Case ID: so2d_126/html/0163-01.html
Source: Caselaw Access Project
Author: {"author": "PER CURIAM. CARROLL, DONALD K., Judge", "license": "Public Domain", "url": "https://static.case.law/"}
Date Created: 2024-08-24T03:29:51.129683

Susie M. KUEBLER and Frank A. Kuebler, her husband, Appellants, v. VOLUSIA JAI ALAI, INC., a Florida corporation, Appellee.
    No. C-85.
    District Court of Appeal of Florida.
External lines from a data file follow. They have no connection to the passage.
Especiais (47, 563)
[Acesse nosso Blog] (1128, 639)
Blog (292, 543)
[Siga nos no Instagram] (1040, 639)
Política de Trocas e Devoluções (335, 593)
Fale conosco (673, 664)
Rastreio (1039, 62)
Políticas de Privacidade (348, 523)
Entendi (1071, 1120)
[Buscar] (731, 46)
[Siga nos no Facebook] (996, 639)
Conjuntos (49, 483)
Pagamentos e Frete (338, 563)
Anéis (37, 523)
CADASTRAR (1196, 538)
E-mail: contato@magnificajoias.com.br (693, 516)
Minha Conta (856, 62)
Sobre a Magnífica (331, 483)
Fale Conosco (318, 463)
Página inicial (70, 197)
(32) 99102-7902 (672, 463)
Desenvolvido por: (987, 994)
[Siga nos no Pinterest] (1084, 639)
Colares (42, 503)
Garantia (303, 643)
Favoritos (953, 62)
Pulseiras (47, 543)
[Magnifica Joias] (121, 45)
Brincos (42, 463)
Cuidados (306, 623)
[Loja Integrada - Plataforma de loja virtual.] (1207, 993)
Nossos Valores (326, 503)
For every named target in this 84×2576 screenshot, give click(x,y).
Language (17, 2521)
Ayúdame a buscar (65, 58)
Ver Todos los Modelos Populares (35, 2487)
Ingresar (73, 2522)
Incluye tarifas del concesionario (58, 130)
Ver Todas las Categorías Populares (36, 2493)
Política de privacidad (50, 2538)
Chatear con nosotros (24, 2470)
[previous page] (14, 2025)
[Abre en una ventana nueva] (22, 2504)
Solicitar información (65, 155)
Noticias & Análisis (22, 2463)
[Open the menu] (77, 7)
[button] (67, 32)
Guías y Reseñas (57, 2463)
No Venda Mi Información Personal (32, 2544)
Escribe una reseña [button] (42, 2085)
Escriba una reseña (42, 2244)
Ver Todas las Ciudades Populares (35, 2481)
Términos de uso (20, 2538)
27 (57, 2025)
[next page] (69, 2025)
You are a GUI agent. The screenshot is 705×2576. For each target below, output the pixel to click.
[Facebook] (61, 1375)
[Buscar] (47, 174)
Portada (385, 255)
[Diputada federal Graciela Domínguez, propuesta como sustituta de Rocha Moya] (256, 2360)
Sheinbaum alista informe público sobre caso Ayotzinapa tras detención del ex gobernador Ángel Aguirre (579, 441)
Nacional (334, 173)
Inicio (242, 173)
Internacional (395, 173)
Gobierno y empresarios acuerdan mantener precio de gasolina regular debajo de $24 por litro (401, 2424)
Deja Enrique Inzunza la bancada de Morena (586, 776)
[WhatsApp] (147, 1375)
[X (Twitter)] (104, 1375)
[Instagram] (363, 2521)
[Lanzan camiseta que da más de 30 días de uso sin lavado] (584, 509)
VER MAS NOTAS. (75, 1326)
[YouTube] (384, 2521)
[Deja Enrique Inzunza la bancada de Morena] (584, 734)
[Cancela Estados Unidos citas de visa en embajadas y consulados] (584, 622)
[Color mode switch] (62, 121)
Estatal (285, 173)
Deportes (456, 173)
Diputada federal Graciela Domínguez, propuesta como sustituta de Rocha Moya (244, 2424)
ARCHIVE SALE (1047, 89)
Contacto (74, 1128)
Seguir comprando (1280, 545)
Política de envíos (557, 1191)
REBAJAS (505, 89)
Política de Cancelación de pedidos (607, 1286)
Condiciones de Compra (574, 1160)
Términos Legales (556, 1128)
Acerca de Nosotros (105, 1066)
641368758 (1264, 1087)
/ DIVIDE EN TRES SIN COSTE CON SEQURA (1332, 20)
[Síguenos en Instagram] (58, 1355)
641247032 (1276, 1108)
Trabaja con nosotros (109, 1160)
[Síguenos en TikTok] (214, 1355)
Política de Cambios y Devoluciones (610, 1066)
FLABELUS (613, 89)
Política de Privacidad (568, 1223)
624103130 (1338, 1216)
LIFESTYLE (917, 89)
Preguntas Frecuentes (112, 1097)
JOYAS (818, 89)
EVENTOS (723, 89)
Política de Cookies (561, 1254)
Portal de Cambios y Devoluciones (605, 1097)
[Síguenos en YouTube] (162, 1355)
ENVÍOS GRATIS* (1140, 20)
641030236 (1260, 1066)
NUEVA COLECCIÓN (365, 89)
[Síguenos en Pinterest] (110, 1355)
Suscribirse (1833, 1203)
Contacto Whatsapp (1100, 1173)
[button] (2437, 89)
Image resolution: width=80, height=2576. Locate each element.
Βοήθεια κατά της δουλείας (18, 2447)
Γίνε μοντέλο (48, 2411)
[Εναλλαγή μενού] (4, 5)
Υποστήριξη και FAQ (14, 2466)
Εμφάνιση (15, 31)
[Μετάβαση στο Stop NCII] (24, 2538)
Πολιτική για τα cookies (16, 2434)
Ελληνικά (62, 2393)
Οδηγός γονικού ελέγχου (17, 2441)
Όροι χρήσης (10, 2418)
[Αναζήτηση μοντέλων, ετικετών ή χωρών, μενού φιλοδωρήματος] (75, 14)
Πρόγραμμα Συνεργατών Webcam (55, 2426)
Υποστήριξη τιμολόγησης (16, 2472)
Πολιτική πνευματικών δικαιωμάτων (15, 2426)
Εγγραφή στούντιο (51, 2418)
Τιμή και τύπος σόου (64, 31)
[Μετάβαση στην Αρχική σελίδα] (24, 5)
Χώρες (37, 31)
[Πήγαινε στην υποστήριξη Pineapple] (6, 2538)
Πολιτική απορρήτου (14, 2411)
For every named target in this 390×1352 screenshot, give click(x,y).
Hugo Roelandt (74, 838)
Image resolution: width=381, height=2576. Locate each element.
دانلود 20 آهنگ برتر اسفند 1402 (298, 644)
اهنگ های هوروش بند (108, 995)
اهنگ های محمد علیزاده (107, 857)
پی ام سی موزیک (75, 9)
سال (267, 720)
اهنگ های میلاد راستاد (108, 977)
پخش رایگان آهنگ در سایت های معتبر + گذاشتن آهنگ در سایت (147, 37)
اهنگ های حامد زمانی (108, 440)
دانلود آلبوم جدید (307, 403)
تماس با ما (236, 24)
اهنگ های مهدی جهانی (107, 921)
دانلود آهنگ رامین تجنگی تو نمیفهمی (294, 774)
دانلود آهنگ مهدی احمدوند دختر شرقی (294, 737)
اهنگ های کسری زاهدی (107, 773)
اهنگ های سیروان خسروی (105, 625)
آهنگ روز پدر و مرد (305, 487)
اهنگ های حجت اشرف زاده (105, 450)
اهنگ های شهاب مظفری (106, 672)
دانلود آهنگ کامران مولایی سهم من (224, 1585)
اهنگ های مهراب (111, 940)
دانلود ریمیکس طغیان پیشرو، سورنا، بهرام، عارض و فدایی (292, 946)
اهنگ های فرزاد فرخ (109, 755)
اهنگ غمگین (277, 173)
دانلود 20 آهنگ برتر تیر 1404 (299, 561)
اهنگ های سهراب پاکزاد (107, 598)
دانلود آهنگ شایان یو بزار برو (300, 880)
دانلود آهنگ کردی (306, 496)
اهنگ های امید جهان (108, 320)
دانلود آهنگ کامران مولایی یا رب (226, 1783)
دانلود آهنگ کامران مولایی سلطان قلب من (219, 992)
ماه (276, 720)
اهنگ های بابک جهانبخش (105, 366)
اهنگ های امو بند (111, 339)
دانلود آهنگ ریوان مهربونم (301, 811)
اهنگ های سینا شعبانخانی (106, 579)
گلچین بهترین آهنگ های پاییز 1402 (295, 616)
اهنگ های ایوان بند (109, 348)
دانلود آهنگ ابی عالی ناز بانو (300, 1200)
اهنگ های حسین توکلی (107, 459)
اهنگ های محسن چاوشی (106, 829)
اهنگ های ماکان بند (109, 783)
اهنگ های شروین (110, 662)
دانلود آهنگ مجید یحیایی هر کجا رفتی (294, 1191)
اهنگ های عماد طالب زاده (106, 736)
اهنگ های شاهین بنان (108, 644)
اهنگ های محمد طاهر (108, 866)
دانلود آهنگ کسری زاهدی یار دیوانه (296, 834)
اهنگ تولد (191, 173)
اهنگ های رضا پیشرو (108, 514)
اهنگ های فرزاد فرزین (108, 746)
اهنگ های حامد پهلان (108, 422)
First District.
    Dec. 15, 1960.
    Rehearing Denied Jan. 6, 1961.
    Fred R. Brannon, Jr., New Smyrma Beach, and Alex D. Littlefield, Jr., Day-tona Beach, for appellants.
    Alfred A. Green, and Alfred A. Green, Jr., Daytona Beach, for appellee.
   PER CURIAM.

Affirmed.

WIGGINTON, C. J., and STURGIS, J., concur.

CARROLL, DONALD K., J., dissents.

CARROLL, DONALD K., Judge

(dissenting) .

This is an appeal from a final summary judgment for the defendant in an action brought by an elderly woman for injuries she sustained when she fell down certain irregular steps in the balcony of the defendant’s jai alai fronton. Under the established rule in Florida, the operator of a place of amusement'like a race course where others are invited is charged with a continuous duty to look after the safety of its patrons and owes “a higher degree of diligence than it does when applied to a store, bank or like place of business.” Wells v. Palm Beach Kennel Club, 1948, 160 Fla. 502, 35 So.2d 720, 721. Here the evidence before the court at the hearing on the defendant’s motion for summary judgment was, as I view it, susceptible of a lawful inference by a jury that the defendant was guilty of negligence proximately causing her injuries and that she was not guilty of contributory negligence. If my conception of the evidence is correct, she had a right to have a jury pass upon these questions of fact. See Majeske v. Palm Beach Kennel Club, Fla.App.1959, 117 So.2d 531.

I would, therefore, reverse the summary judgment and .remand the cause for a jury trial on the issues.